━━━━━ SOURCE INFORMATION

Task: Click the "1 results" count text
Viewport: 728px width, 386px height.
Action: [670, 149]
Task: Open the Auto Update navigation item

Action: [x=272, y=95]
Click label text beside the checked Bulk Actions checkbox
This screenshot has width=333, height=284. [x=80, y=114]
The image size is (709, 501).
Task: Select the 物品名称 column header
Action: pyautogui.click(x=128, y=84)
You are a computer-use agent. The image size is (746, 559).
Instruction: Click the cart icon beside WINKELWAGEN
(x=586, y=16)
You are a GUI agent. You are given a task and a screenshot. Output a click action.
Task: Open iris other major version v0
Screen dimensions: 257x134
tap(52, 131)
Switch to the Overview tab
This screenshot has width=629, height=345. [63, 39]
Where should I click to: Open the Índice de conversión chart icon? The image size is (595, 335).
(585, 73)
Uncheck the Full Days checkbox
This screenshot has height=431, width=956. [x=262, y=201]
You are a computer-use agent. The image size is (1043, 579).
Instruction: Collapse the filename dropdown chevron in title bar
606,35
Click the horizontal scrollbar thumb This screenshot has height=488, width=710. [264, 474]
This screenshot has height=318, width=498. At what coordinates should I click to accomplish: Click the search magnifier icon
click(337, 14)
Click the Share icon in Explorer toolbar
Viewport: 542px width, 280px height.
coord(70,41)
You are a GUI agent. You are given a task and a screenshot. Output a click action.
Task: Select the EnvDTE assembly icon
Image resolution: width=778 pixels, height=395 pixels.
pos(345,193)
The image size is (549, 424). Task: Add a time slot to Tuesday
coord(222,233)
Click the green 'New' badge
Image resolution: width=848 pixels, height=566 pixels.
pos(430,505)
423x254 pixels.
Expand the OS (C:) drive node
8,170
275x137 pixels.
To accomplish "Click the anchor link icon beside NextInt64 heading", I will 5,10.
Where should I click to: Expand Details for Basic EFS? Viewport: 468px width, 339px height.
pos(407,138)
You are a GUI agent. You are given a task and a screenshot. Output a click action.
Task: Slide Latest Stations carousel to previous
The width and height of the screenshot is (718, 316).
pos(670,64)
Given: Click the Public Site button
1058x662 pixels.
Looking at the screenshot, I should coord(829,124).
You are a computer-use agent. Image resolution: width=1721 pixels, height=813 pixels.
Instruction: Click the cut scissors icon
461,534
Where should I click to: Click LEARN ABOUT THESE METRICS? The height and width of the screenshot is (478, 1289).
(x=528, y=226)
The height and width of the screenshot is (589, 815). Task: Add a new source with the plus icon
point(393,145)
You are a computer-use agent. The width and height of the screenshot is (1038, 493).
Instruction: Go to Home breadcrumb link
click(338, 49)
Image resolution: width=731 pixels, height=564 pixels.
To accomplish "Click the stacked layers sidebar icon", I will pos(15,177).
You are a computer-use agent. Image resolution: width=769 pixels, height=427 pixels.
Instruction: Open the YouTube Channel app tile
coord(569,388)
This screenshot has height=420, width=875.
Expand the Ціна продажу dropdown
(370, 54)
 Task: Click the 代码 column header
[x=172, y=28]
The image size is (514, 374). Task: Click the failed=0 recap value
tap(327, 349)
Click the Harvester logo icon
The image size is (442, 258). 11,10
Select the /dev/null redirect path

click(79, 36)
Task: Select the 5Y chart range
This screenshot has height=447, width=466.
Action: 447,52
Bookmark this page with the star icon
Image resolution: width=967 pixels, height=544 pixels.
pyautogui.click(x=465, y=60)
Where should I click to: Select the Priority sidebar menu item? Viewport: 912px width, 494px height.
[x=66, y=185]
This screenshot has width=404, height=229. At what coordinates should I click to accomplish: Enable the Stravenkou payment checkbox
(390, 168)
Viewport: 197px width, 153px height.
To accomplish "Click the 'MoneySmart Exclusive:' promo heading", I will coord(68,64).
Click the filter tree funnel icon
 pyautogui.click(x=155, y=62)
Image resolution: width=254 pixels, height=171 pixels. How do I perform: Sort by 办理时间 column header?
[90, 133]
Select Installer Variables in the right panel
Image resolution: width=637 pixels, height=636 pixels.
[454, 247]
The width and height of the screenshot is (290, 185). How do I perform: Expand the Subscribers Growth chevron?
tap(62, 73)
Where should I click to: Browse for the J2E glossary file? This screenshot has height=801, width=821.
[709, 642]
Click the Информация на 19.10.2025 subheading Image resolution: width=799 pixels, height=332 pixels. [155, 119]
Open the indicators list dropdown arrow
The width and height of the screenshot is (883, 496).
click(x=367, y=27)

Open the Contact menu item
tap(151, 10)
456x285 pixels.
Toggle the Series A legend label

━━━━━━━━━━

All lines of the data that hold "will" need to be copied.

(YOUR SOLUTION):
To accomplish "Click the anchor link icon beside NextInt64 heading", I will 5,10.
To accomplish "Click the stacked layers sidebar icon", I will pos(15,177).
To accomplish "Click the 'MoneySmart Exclusive:' promo heading", I will coord(68,64).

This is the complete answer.